Ne biçim saltanat bu, nasıl
padişahsın sen.
Ecel beyine bile karşı
duramıyorsun.
*Her gün, bir yufka ekmeği
elde ettin mi, ikincisini diler, ararsan, haramdır.
***
İlahiname Ferideddin-i Attar
M.E. B. Şark-İslam klasikleri
*
Ecel beyi, melekü’l-mevt (ölüm meleği), Allah’ın elçisi, dört melekten birisi Azrail’dir.
‘’ De ki: Size vekil kılınan
(bu konuda görevlendirilen) ölüm meleği canınızı
alacak, sonra Rabbinize döndürüleceksiniz’’
(Secde suresi, 32/ 11)
‘’Nihayet birinize ölüm geldi
mi elçilerimiz (görevli melekler) onun canını
alırlar.
Onlar vazifede kusur
işlemezler.’’(En’am suresi 6/61; Araf 7/37)
*
Allah tarafından her canlı
için önceden takdir edilen hayat süresi ve bu sürenin sonu olan ölüm vaktine
ecel diyoruz.
*
Peygamber efendimiz (S.A.S)
buyurmuşlardır.Müminin kalbine, iman nuru doğunca sevinir.
Onun alameti de ahrete
göçeceğini bilmek ve ona göre yol hazırlığı yapmaktır.
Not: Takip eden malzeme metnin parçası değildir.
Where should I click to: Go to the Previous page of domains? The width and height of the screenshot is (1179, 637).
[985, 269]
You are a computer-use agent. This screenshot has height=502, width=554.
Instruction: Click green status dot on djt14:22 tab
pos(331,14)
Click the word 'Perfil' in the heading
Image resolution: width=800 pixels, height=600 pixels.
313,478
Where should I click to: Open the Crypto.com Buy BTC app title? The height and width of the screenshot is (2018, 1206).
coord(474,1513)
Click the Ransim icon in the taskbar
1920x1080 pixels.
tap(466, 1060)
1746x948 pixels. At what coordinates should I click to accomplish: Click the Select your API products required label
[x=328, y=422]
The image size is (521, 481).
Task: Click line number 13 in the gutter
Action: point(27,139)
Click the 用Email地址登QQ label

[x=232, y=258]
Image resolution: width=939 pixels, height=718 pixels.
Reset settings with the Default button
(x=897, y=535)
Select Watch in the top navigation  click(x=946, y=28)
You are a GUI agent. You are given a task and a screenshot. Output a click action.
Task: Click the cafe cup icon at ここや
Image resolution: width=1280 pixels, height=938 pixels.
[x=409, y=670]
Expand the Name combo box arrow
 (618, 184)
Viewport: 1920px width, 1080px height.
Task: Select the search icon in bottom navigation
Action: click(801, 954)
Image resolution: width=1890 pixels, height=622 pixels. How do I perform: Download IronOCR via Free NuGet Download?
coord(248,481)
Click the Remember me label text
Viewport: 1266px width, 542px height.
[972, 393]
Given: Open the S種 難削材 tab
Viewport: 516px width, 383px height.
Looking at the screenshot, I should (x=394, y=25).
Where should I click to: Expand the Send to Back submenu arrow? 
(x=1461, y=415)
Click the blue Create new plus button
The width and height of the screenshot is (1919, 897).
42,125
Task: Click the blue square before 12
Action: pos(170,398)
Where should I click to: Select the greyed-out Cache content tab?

Ölümü ibretle anlayan dünyaya
önem vermez.
Ölümü düşünenlerin nefsi
temiz, kalbi uyanık olur.
Dünyadan veliler tiksinti
duyarlar.
Allah’ın hak yoluna, doğru
yola kılavuzlaması, ölümü anlayana, akıl yorana ulaşır. Halkın akıllısı, ölümü düşünen ve ahret tedariki yapandır.
Ey ümmetim, emellerinizi azaltarak ölümü düşünün.
Mümin ölümden korkmasın, bir
evden diğer bir eve taşındığını bilsin.
Ölüleri hayırla anın,
kötülemeyin.
Ölüm, müminin rahatı ve
sevincidir.
Ölüm, müminin, mutlu
bayramıdır ve Allah’a kavuşmadır.
Dünya, müminin zindanı, ölüm
o zindandan kurtuluştur.
Hiçbir mümin yoktur ki ölüm,
onun için hayırlı olmasın.
Dostlarından gelen iyi haber,
ölüm haberleridir.
Allah’a kavuşmak ölümle
olduğundan kendime ve dostlarıma isterim.
Allah’a kavuşmak
isteyen mümin ölümünü ister.
Sanma ki ölüm yokluktur.
Ruhun bedenden ayrılışı ve
ebedi yaşamasıdır.
Müminin ölümü, halktan uzak,
Allah’a yakın olmaktır.
Ölüm dünya dertlerinden kurtulma,
Allah sevgisine kavuşmadır.
Siz yok olmak için değil, bir
evden öbür eve taşınmak için yaratılmışsınız.
Nefsin 4 evi vardır:
Ana rahmi, dünya, berzah(ruhlar) âlemi, ahret
âlemi. Her birinin hikmeti (sebebi), yaşayışı ayrıdır.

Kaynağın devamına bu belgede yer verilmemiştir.